There were 1,123 households, of which 31.8% had children under the age of 18 living with them, 49.2% were married couples living together, 10.9% had a female householder with no husband present, 4.5% had a male householder with no wife present, and 35.5% were non-families. 29.1% of all households were made up of individuals, and 8.4% had someone living alone who was 65 years of age or older. The average household size was 2.38 and the average family size was 2.96.

The median age in the village was 39 years. 24.5% of residents were under the age of 18; 6% were between the ages of 18 and 24; 27.5% were from 25 to 44; 29.4% were from 45 to 64; and 12.5% were 65 years of age or older. The gender makeup of the village was 48.2% male and 51.8% female.

===2000 census===
As of the census of 2000, there were 2,420 people, 924 households, and 669 families living in the village. The population density was 1,042.4 PD/sqmi. There were 977 housing units at an average density of 420.8 /sqmi. The racial makeup of the village was 96.36% White, 1.86% African American, 0.41% Native American, 0.87% Asian, 0.12% from other races, and 0.37% from two or more races. Hispanic or Latino of any race were 1.16% of the population.

There were 924 households, out of which 35.7% had children under the age of 18 living with them, 58.9% were married couples living together, 10.1% had a female householder with no husband present, and 27.5% were non-families. 23.1% of all households were made up of individuals, and 7.6% had someone living alone who was 65 years of age or older. The average household size was 2.62 and the average family size was 3.11.

In the village, the population was spread out, with 27.1% under the age of 18, 6.8% from 18 to 24, 32.1% from 25 to 44, 24.7% from 45 to 64, and 9.3% who were 65 years of age or older. The median age was 36 years. For every 100 females there were 94.7 males.
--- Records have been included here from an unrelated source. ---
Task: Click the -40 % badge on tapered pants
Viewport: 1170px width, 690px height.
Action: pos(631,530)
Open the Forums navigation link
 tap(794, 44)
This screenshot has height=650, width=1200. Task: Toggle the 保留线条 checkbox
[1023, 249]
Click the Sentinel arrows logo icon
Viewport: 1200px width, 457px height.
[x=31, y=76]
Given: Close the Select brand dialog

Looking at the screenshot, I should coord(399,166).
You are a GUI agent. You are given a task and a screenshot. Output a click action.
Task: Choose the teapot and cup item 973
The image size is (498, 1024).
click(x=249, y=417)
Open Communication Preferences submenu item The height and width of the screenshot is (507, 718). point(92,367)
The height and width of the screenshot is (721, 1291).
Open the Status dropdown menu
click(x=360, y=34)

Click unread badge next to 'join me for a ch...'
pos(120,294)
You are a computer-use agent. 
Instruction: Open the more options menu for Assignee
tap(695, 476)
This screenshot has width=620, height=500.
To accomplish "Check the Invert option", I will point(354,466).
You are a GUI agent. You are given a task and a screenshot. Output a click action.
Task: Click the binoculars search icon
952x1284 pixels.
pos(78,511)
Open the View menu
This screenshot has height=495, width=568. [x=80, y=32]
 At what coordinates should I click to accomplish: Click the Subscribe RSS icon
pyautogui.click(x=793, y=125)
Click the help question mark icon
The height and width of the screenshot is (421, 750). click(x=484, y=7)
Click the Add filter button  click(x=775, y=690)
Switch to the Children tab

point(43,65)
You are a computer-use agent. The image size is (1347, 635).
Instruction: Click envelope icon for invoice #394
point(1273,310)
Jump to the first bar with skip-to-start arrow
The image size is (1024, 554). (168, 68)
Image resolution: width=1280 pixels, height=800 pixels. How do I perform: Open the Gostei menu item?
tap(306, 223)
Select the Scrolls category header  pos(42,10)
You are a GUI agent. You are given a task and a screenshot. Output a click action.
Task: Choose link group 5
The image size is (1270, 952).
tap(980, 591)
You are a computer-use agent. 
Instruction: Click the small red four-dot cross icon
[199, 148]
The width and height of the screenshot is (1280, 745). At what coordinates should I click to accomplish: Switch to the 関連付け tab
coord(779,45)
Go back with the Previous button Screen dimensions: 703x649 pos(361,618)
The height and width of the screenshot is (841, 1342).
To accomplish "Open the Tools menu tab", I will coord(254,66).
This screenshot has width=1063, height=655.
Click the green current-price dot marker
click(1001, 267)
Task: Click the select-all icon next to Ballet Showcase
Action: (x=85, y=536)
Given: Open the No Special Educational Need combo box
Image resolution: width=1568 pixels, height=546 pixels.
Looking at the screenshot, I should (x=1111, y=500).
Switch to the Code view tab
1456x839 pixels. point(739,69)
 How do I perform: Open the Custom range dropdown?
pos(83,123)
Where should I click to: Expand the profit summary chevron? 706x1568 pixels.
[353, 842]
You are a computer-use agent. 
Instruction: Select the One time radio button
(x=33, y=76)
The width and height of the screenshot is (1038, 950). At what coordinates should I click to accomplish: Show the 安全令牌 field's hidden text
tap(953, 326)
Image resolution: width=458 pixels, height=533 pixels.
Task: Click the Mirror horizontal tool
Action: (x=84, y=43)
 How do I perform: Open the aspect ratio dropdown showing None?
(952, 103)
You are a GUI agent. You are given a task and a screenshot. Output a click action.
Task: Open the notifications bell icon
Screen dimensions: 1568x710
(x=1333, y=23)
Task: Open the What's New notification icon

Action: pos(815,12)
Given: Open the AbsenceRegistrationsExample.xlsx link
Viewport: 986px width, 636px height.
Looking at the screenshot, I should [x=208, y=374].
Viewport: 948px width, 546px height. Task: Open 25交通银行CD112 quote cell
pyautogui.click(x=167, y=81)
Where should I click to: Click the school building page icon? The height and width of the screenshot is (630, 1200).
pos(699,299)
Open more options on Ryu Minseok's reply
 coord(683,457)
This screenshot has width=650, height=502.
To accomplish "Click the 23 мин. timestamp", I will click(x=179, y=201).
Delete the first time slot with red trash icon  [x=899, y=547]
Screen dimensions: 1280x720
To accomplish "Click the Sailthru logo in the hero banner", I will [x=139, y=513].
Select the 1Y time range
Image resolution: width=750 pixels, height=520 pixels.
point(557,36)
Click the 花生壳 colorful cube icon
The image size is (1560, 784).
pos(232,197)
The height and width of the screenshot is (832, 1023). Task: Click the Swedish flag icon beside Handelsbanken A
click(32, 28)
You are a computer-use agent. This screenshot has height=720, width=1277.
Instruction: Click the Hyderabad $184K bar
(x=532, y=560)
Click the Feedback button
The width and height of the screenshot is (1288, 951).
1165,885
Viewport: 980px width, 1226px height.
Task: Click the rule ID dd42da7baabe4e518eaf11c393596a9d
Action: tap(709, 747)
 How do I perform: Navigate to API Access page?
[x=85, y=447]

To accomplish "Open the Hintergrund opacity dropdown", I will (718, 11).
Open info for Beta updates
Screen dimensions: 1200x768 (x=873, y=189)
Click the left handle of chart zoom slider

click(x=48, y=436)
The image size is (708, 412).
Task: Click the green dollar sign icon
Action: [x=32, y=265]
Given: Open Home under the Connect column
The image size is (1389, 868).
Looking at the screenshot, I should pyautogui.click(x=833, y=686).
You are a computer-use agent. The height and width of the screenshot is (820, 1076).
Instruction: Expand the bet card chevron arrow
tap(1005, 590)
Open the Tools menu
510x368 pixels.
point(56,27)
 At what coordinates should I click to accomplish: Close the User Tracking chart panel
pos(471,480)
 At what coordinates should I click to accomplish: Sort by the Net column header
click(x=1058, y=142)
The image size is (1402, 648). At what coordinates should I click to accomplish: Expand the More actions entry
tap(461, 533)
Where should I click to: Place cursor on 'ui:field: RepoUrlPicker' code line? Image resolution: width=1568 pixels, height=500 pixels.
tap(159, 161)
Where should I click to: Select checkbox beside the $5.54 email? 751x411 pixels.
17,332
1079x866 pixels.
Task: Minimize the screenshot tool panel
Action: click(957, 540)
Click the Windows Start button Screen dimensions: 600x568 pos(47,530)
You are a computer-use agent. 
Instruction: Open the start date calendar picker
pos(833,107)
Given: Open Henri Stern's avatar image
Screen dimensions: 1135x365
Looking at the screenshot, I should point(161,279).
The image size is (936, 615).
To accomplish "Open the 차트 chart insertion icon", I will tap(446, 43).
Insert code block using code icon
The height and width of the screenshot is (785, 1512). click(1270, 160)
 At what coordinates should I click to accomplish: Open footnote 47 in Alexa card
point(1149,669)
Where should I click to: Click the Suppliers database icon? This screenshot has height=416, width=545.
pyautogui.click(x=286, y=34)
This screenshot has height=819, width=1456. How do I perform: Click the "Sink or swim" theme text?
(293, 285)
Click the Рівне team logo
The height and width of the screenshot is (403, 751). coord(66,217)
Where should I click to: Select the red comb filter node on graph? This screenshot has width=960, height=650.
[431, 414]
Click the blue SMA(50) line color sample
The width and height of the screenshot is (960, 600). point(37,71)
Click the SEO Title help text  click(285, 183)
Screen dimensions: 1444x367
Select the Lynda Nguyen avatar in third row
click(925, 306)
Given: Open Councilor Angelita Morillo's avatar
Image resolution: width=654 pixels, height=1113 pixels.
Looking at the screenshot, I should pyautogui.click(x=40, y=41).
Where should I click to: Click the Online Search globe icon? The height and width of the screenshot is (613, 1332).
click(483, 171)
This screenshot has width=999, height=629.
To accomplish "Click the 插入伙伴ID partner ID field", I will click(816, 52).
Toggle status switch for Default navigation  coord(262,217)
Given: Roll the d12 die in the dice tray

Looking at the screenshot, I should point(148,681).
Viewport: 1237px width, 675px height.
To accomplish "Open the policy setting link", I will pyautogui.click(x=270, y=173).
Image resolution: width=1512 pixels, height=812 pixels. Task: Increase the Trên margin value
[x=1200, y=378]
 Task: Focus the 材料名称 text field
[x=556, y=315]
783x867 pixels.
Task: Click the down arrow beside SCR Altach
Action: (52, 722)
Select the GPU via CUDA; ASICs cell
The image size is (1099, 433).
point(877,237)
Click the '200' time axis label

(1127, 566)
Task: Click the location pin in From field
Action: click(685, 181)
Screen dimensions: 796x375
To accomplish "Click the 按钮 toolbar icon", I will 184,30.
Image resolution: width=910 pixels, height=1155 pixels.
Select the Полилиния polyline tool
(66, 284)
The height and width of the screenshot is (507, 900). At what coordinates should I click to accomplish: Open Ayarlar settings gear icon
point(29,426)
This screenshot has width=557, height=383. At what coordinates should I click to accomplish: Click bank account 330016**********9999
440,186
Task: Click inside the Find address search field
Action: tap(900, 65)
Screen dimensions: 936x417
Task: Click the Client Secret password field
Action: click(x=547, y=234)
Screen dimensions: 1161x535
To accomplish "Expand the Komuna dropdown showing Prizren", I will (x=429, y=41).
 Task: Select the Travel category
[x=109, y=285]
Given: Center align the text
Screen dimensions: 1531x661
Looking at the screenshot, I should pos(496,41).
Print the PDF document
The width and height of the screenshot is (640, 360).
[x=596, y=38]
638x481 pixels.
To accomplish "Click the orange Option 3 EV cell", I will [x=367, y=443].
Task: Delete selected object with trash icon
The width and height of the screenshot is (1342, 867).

For every 100 females age 18 and over, there were 93.7 males.

The median income for a household in the village was $50,980, and the median income for a family was $56,902. Males had a median income of $41,976 versus $28,810 for females. The per capita income for the village was $32,590. About 4.9% of families and 7.1% of the population were below the poverty line, including 8.3% of those under age 18 and 12.5% of those age 65 or over.

==Culture==
Newtown has a decades-long tradition of hosting an open-to-the-public fish fry every Friday during Lent. Originally run solely by the local volunteer fire department, it has become an event staffed by volunteers from throughout the community.
In addition Newtown also holds an annual Winterfest celebration in December.